Sometimes the best way to get your imagination flowing is by doing a free write. Most writers are very familiar with the free write. You sit down, set a timer if you wish (I usually so something like 15 minutes), and just write whatever comes to mind. It's basically word vomit.

A lot of writers will simply write what's going through their minds at the time. I don't know what to write. It's been a long day. The last time I had such a long day was that time I was hit by a car full of circus clowns. And so on until a story arrives. I usually wait a few minutes until something sparks and then start writing. Still others will already have something in mind they want to free write about, like a character they want to flesh out more.

Every so often on this blog, I will post my free writes. For this post I found an old free write that I'd done in a coffee shop years ago when I was still dating my now husband. He was studying for a test (we were both in college) and I was using the time to do a little writing. Something I hadn't done in a very long time. This was the first thing of mine that he ever read. I apparently kept it as I recently found it folded up in one of my writing notebooks.

I didn't mean to die, it just happened. My mother is going to be so angry with me. I guess I should have seen it coming with the way things have been going lately...or had been going? What tense does one use with one's dead?

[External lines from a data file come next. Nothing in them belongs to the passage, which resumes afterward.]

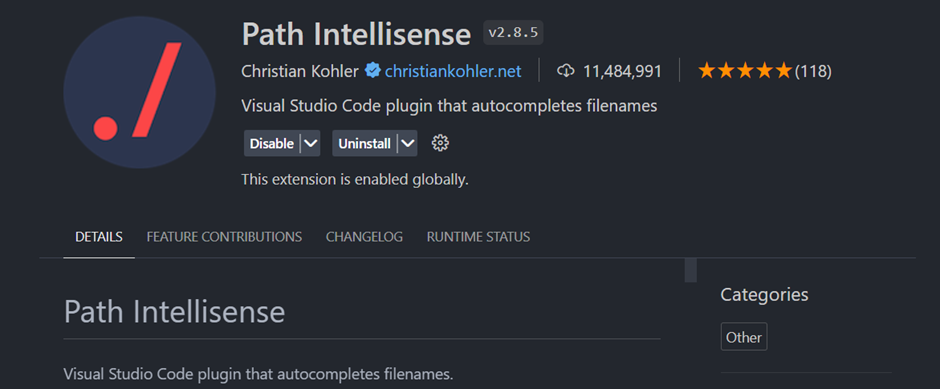Click the Uninstall button
This screenshot has height=389, width=940.
(364, 143)
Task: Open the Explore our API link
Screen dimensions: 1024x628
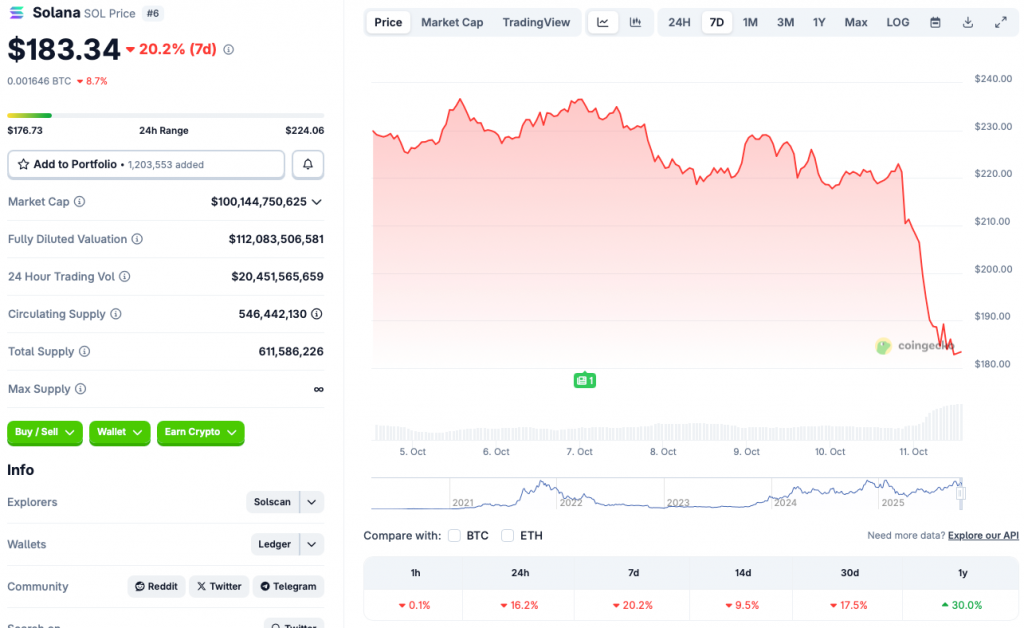Action: pos(983,536)
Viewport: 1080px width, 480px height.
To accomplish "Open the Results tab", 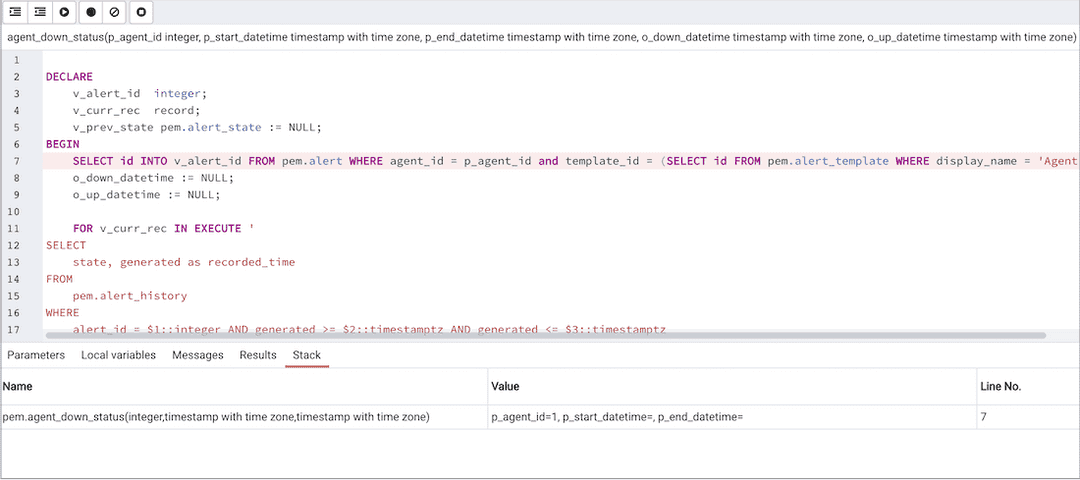I will tap(258, 355).
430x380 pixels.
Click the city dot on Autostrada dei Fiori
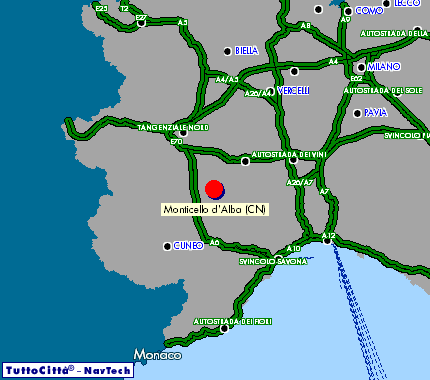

I guess it all began on that windy night when I was rushing home, head bent against the gusts. It was late and the streets were mostly deserted. The moon hung suspended over the buildings shut up for the night with only a few warmly lit upstairs windows.

I was hurrying through the intersection of Burke and Capitol when a man came stumbling out of the darkness and all but knocked me over. He quickly righted himself and the bowler hat perched precariously on his balding head. He was a round sort of man dressed in tattered, out of date clothing. He wore a tweed jacket frayed at the sleeves with a gaping hole in the shoulder seam. Underneath was a bottle green waist coat and what I thought was a rusty gold chain belonging to a pocket watch. A knitted scarf was wrapped enough times around his thick neck, one would think he was securing his head from toppling off his shoulders.

"You must help me sir!" he burst out at me, his eyes darting between the shadows.
"I...well, I'm not sure I under--" I began before he interrupted me, grabbing fistfulls of my coat collar. 
"We are both in an immense amount of danger! They've already began looking for you!"

His breath reminded me of mothballs and his fingers, shaking so close to my face, were in need of washing.
"But who sir, is looking? What sort of danger?" I was becoming increasingly worried about the state of his mental health. Maybe he was drunk. 

He became even more agitated and began shifting his rather large weight from one foot to another.
"No time now! We've run out! We shouldn't be speaking out in the open. Come, follow me!" he sputtered. When I hesitated, he grabbed a hold of my wrist and began pulling with determination.

Against my better judgement, I followed.